AIM OF THE EXERCISE. Can you quote the listing lines between the one containing "Focus the 输入关键字 keyword field" and the one containing "Screen dimensions: 645x1440", inclusive, exactly as they appear?

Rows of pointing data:

━━━━━━━━━━━━━━━━

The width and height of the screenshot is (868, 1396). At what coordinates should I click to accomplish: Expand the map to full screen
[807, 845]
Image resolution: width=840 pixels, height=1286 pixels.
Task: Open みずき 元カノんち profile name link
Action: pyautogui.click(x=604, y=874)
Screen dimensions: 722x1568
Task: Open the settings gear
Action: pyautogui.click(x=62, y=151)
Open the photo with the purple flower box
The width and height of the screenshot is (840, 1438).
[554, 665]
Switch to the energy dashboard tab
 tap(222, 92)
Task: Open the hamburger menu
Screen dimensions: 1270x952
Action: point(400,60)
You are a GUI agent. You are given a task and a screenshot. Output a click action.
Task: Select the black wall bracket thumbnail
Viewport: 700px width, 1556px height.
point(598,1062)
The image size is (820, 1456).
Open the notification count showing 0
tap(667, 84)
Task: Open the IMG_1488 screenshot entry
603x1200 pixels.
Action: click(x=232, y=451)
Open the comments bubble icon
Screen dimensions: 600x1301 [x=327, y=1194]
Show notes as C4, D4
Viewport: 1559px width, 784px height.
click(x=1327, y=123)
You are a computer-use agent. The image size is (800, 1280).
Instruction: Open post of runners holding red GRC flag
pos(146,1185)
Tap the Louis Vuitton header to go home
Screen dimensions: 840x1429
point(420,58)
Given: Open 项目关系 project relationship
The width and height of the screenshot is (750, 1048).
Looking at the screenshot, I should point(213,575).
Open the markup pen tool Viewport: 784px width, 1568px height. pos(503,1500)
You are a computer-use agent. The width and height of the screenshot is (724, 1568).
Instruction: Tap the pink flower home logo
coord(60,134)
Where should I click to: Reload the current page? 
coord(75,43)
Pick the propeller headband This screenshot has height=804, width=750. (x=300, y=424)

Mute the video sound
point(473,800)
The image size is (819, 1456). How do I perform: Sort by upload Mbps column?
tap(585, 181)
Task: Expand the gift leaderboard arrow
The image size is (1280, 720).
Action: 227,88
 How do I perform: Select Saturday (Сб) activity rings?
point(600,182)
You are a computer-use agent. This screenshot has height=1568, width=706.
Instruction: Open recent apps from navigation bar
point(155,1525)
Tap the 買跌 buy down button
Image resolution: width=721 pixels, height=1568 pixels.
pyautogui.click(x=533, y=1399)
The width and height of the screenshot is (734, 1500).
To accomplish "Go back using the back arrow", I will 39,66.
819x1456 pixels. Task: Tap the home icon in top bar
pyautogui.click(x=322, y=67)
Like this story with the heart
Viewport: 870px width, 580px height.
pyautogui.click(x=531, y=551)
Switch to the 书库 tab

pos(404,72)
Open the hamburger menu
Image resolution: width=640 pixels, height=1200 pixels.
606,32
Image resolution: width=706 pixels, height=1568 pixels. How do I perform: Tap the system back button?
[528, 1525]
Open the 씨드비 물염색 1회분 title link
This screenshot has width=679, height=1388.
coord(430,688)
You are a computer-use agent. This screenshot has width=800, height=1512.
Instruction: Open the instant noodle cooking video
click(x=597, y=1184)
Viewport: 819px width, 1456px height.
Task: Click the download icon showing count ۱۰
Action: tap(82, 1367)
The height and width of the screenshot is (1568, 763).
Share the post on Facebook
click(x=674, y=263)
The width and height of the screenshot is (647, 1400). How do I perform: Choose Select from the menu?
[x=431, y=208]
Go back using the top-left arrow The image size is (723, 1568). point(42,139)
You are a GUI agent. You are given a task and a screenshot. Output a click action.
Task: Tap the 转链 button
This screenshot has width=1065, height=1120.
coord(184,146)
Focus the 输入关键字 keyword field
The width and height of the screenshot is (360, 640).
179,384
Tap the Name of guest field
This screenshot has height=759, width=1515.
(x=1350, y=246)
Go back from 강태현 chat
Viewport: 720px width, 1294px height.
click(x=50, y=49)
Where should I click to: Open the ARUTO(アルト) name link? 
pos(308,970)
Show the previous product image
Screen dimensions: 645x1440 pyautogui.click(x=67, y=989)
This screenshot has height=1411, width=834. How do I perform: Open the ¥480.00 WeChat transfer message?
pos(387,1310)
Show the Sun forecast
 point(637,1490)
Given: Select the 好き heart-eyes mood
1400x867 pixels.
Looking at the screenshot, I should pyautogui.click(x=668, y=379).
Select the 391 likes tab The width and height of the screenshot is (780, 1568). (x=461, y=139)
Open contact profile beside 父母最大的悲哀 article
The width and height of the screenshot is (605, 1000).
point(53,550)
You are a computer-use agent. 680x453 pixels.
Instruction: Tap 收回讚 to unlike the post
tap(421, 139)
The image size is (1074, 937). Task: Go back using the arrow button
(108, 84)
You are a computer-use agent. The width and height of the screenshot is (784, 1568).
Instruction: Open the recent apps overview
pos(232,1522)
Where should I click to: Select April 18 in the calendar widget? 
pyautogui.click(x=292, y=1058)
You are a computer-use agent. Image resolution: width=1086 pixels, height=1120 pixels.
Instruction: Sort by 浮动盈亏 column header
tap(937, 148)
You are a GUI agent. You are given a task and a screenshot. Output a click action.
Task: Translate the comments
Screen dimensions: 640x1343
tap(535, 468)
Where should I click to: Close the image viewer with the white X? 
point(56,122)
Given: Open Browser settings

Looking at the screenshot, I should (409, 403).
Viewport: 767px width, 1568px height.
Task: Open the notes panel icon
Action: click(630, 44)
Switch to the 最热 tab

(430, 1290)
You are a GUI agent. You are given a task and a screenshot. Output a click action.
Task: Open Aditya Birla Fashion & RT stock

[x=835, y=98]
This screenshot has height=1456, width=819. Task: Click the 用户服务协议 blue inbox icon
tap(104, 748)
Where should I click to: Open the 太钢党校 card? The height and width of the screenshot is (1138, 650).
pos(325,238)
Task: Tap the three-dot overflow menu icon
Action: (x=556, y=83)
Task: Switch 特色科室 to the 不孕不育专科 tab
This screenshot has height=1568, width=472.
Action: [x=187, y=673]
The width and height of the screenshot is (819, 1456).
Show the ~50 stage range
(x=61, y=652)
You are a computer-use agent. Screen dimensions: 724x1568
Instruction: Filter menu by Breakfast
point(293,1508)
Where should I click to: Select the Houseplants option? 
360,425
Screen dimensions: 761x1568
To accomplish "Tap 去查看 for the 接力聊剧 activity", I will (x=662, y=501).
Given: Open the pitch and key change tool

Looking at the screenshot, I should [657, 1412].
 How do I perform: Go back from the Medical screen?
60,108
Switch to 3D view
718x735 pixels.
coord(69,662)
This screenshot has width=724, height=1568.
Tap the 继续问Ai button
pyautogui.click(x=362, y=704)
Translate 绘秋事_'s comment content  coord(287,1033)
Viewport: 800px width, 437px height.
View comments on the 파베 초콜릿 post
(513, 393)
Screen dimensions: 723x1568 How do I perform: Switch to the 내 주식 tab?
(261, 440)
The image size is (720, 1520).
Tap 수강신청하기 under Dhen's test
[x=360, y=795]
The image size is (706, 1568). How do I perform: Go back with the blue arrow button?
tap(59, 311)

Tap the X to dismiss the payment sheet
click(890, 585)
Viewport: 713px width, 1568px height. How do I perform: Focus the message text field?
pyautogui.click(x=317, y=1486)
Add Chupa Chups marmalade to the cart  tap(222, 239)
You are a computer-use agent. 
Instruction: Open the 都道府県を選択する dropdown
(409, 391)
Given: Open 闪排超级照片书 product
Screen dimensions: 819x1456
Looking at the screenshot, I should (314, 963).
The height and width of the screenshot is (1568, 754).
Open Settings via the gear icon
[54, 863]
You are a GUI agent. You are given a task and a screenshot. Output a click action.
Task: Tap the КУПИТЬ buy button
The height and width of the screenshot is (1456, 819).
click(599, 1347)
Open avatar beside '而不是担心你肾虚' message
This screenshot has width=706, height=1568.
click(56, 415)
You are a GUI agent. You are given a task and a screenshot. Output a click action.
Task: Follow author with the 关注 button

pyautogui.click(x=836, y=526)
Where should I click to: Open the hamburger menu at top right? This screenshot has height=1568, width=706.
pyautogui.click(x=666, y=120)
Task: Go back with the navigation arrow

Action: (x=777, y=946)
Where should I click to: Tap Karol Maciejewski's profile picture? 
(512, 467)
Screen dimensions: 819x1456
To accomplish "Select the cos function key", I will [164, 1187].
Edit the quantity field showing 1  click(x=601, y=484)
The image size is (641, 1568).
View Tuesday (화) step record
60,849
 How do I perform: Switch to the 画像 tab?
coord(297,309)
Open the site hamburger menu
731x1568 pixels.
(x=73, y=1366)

━━━━━━━━━━━━━━━━

FINISHED ANSWER.
Focus the 输入关键字 keyword field
The width and height of the screenshot is (360, 640).
179,384
Tap the Name of guest field
This screenshot has height=759, width=1515.
(x=1350, y=246)
Go back from 강태현 chat
Viewport: 720px width, 1294px height.
click(x=50, y=49)
Where should I click to: Open the ARUTO(アルト) name link? 
pos(308,970)
Show the previous product image
Screen dimensions: 645x1440 pyautogui.click(x=67, y=989)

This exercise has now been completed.